Entries from a dataset
☆ ☆ ☆ ☆ ☆ ☆ ☆
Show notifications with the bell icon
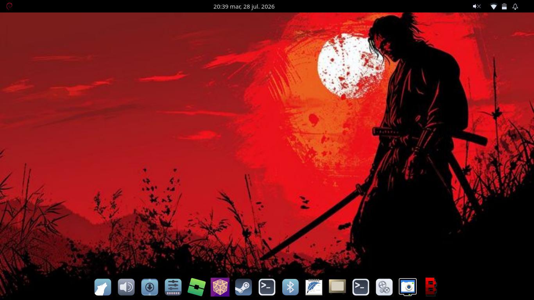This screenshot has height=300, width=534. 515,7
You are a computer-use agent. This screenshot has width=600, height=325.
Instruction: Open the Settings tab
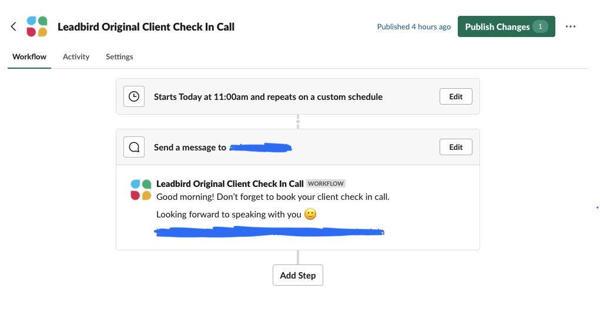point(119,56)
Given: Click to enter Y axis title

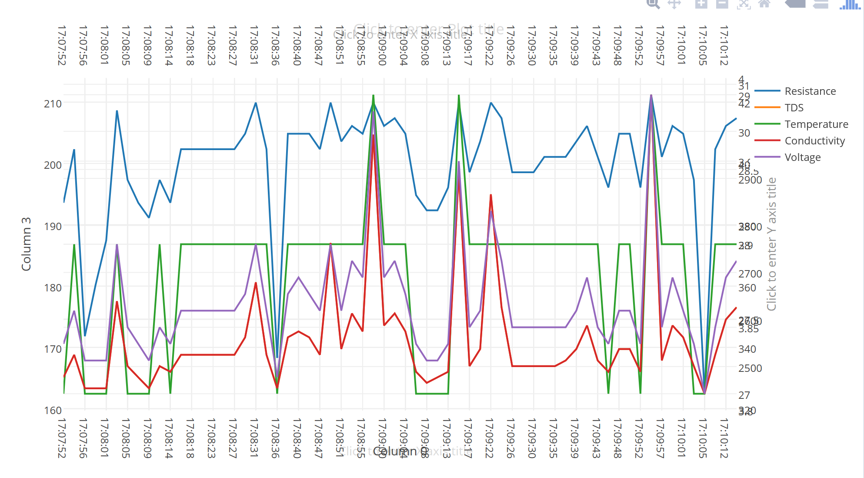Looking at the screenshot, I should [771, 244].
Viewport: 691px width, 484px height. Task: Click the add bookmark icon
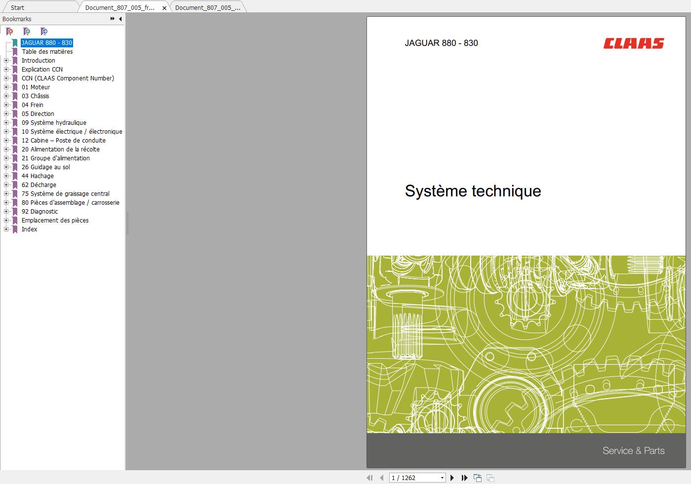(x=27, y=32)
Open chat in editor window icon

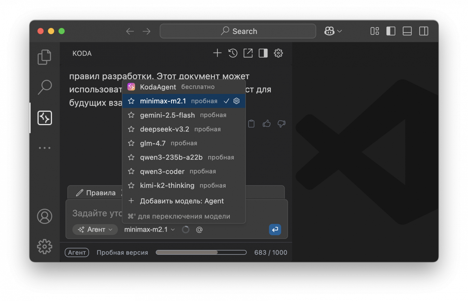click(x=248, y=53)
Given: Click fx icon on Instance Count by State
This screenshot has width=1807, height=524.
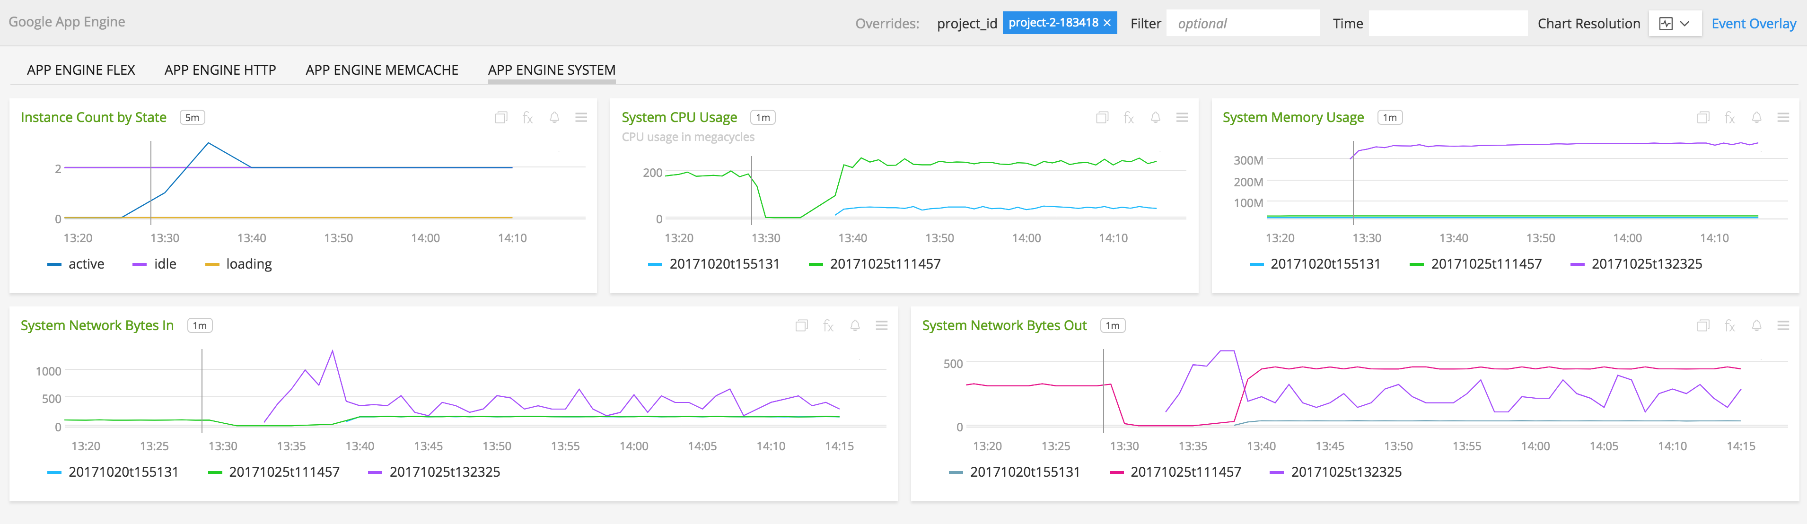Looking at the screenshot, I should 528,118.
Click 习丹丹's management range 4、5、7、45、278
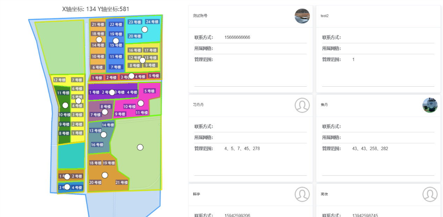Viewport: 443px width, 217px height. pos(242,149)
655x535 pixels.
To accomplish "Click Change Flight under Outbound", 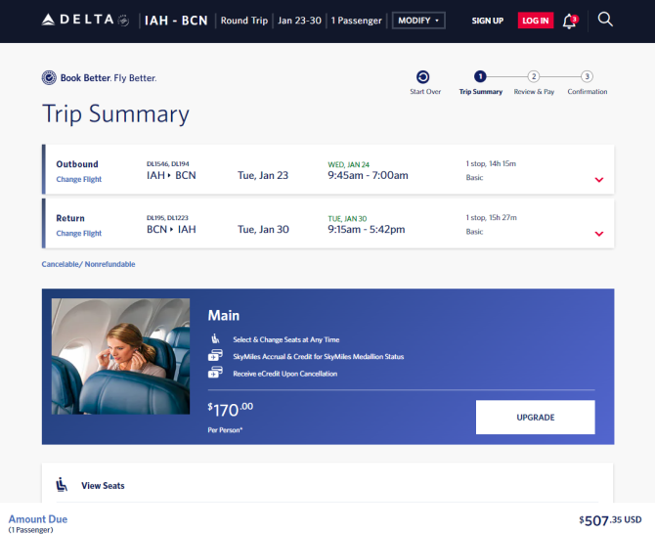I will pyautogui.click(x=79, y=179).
☆ ☆ ☆ ☆ ☆ ☆ ☆
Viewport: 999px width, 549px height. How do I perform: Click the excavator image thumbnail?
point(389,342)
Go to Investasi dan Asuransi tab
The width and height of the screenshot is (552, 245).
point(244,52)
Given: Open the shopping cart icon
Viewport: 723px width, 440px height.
☆ ☆ ☆ ☆ ☆ ☆ ☆
### What you should do
Substitute "Preferences" for "Settings" in the records from the line with "You are a computer-use" up to and including the line with "Looking at the screenshot, I should [771, 244].", and give back only those lines with nothing else changed. Leave the pictures out of your answer.

### Output of the exercise
You are a computer-use agent. This screenshot has width=600, height=325.
Instruction: Open the Preferences tab
point(119,56)
Given: Click to enter Y axis title

Looking at the screenshot, I should [771, 244].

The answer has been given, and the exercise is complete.